Alcuni numeri per Regione

Dall’accesso agli atti ottenuto dalle giornaliste tra il 2021 e il 2022 risulta che in Italia 31 strutture sanitarie (24 ospedali e 7 consultori) hanno il 100% di obiettori di coscienza per medici ginecologi, anestesisti, infermieri o OSS. Quasi 50 quelli con una percentuale superiore al 90% e oltre 80 quelli con un tasso di obiezione superiore all’80%. Rispetto a un anno fa la situazione rimane critica. Nel corso dell’indagine, le richieste dell’associazione, quasi mai hanno trovato risposte soddisfacenti. Da Sicilia, Calabria e Abruzzo non è arrivato alcun dato; nella grande maggioranza degli altri casi i dati erano invece parziali, poco accessibili, datati o non a livello di singola struttura. Le poche informazioni ottenute, comunque, confermano le difficoltà di accesso all’interruzione volontaria di gravidanza in molti contesti, con molte strutture in cui si riscontrano tassi di obiezione superiori all’80% e in alcuni casi del 100%.

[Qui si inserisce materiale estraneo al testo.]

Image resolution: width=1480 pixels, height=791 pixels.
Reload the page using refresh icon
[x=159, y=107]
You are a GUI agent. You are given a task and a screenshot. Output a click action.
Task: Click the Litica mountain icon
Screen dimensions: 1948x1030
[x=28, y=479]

  • In Campania i ginecologi obiettori sono il 74% (nel 2022 il 66%). 
  • Nelle Marche l’ospedale di Jesi ha il 100% di ginecologi obiettori (11 su 11). Più dell’80%: Senigallia (82%) e Civitanova Marche (90%);
  • In Basilicata 2 ospedali dei 6 hanno una percentuale di ginecologi obiettori superiore all’80%;
  • In Emilia-Romagna la percentuale più alta di ginecologi obiettori si trova a Parma: (26 su 30, ovvero il 68%);
  • In Molise c’è un unico ospedale in cui si eseguono gli aborti (Cardarelli);
  • In Umbria 50 ginecologi su 85 sono obiettori. L’ospedale di Assisi ha il 100% di ginecologi obiettori. 
  • In Friuli Venezia Giulia l’ospedale di Pordenone supera l’80% di ginecologi obiettori. 

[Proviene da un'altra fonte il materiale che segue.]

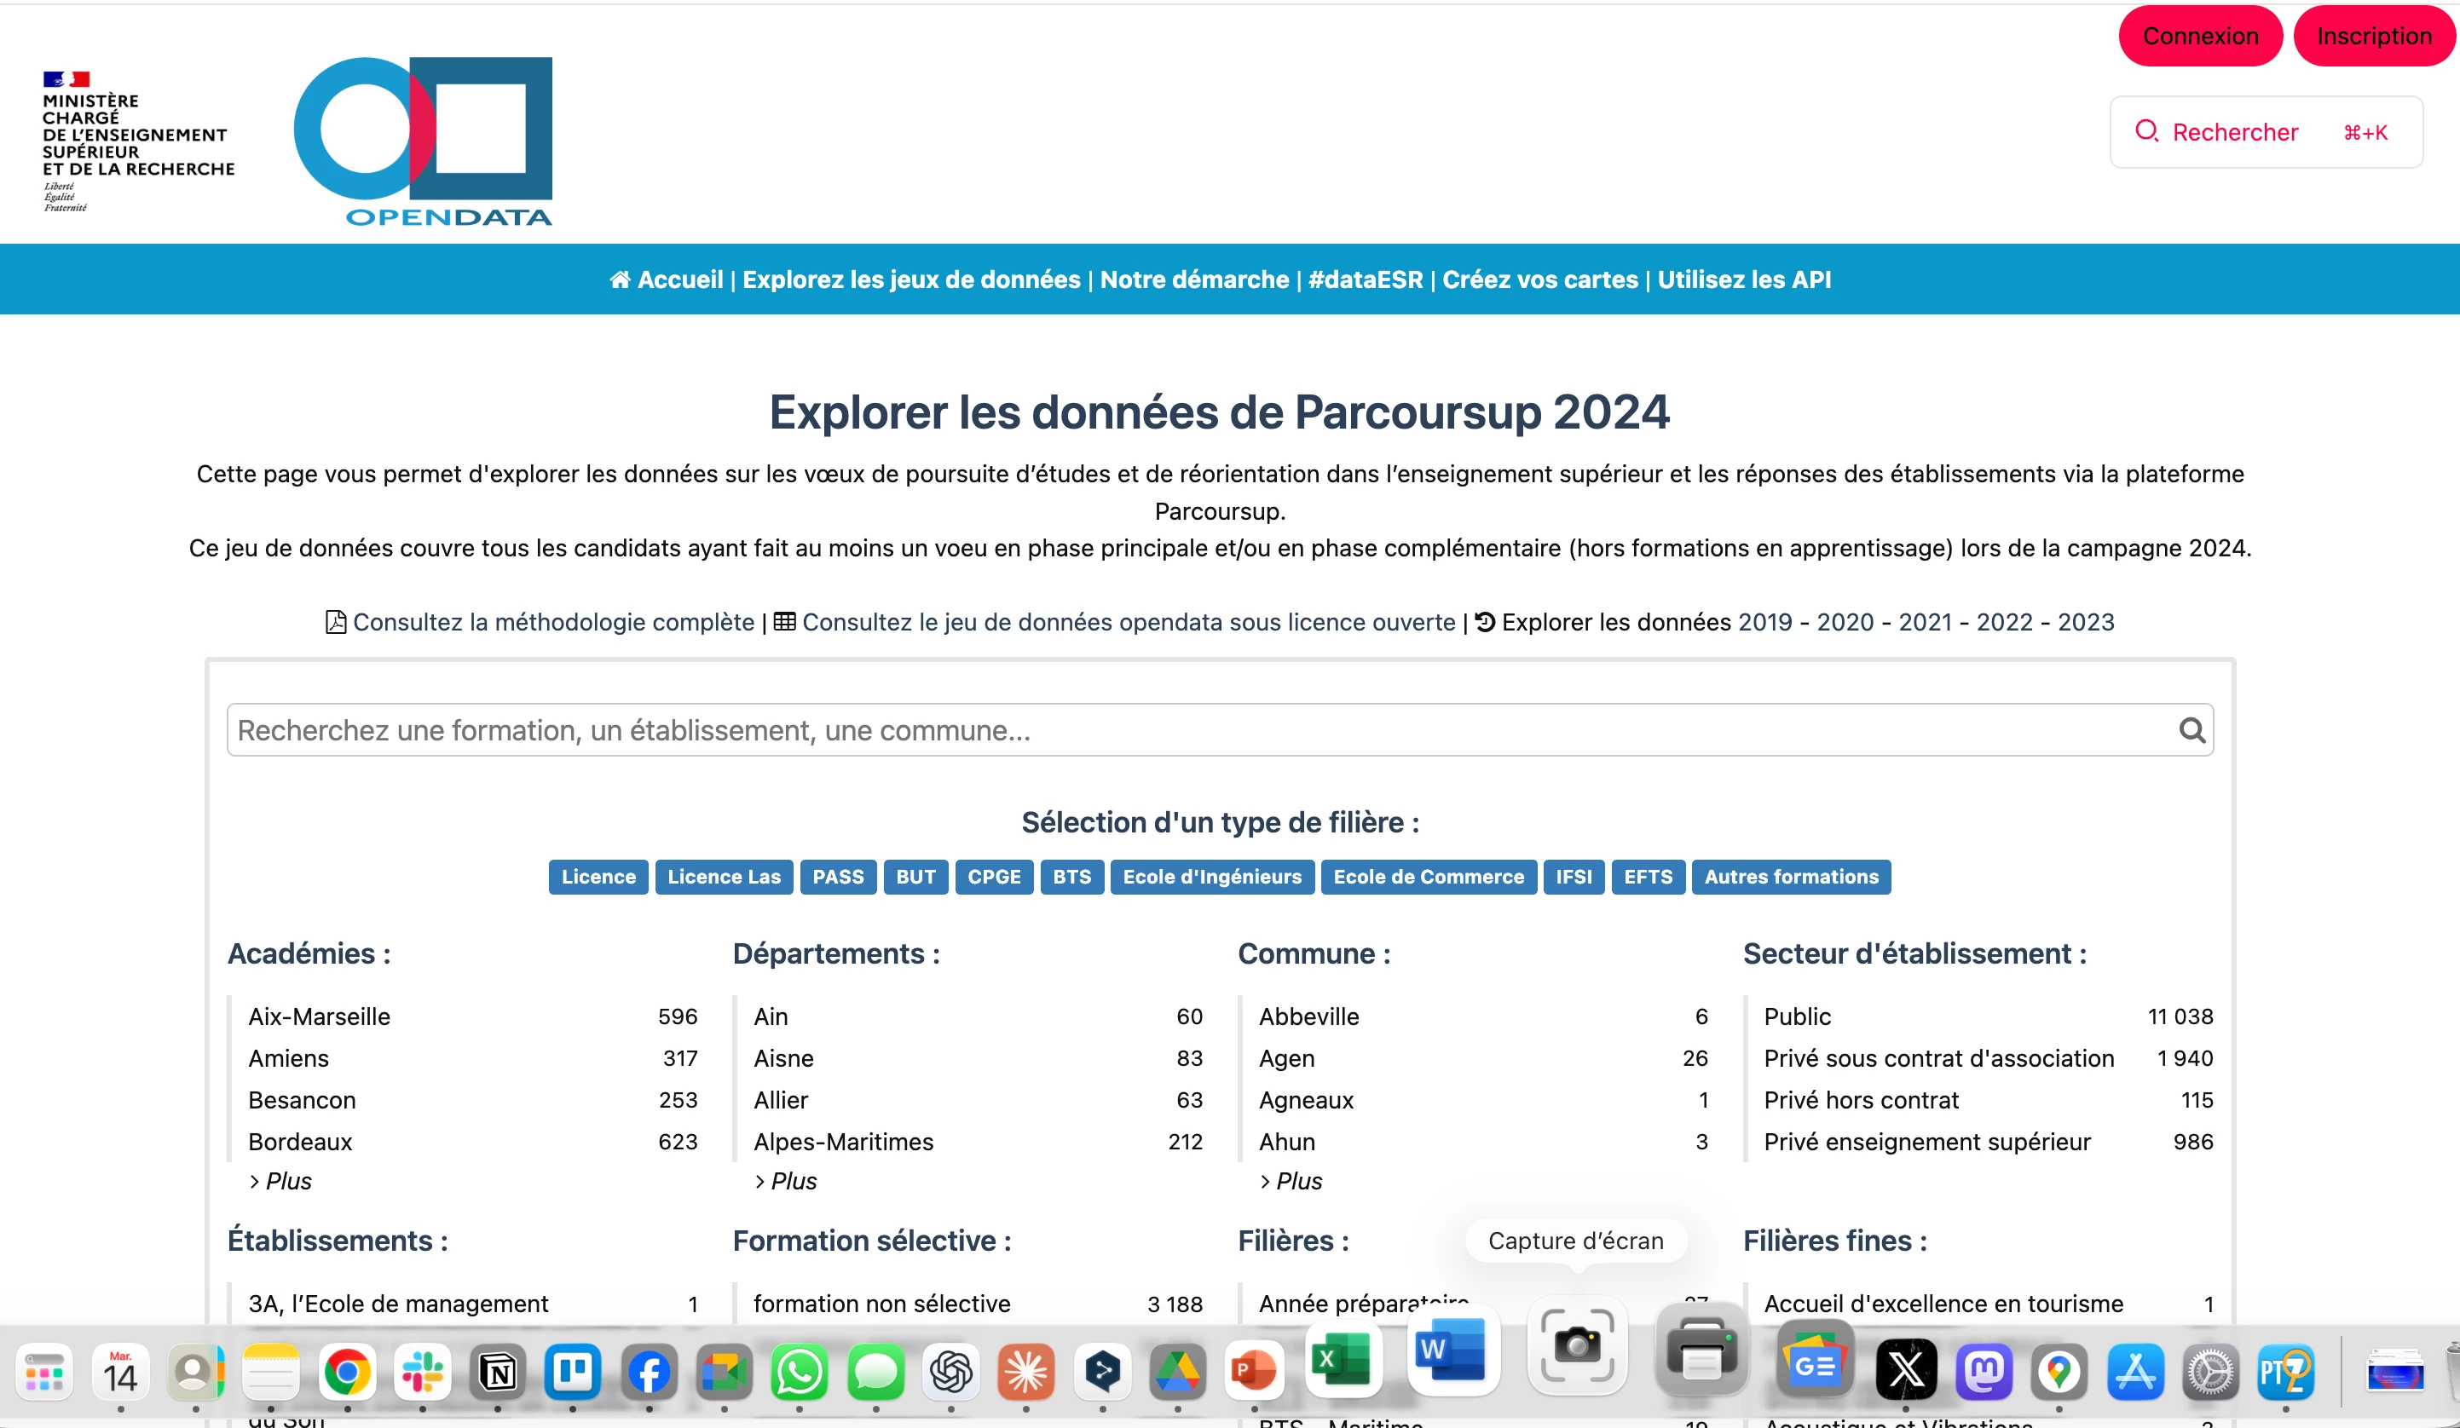Click the magnifying glass search icon in the formation search field
This screenshot has height=1428, width=2460.
point(2192,730)
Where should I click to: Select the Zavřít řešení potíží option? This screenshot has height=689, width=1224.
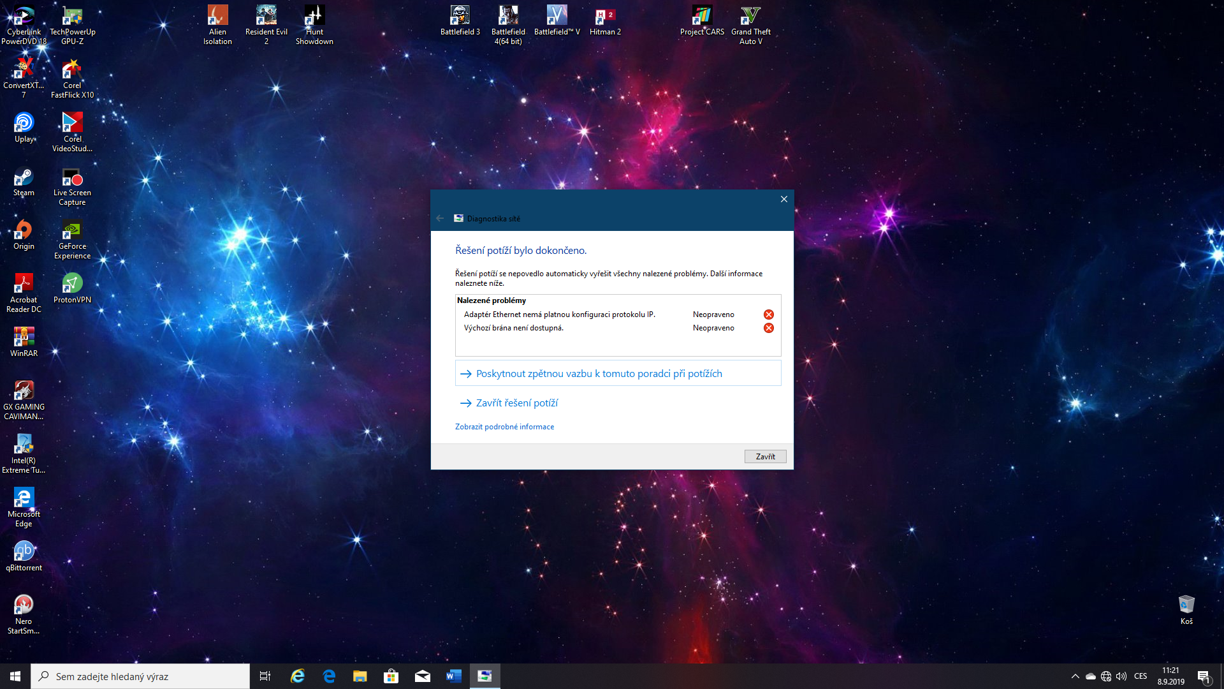(516, 403)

  • In Valle d’Aosta c’è un solo ospedale in cui c’è il servizio di interruzione volontaria di gravidanza e ha una percentuale di obiettori del 25%.
  • In Liguria dei 14 ospedali, 3 non praticano l’aborto. 
  • In Sardegna dei 22 ospedali (15 pubblici, 7 privati accreditati) 8 non sono punti IVG;
  • In Puglia dei 33 ospedali nel 2022, 10 non sono punti IVG, 5 non è chiaro se lo siano o meno. Ma 14 nosocomi hanno il 100% di ginecologi obiettori, 9 hanno una percentuale di obiettori ginecologi superiore all’80%;
  • In Lombardia alcuni dati sono impossibili da leggere perché è stato utilizzato un # per oscurarne il numero dei medici non obiettori (per motivi di privacy «ma probabilmente perché il numero di obiettori è troppo alto», spiegano le giornaliste). La media regionale di ginecologi obiettori è del 45% (348 su 773).
  • Sicilia, Abruzzo e Calabria non hanno inviato i dati. La regione Lazio ha trasmesso i dati del 2022.

L’indagine ha rivelato come il diritto all’aborto non sia garantito ovunque. Se da un lato ci sono regioni più “virtuose”, dall’altro le donne che vivono in alcune zone d’Italia devono fare i conti con carenze e difficoltà nell’accesso ai servizi e gravi mancanze nell’applicazione della legge 194. Che dovrebbe garantire l’accesso all’interruzione di gravidanza senza alcun tipo di discriminazione territoriale, ma che al contrario non è mai stata applicata correttamente in tutte le sue parti.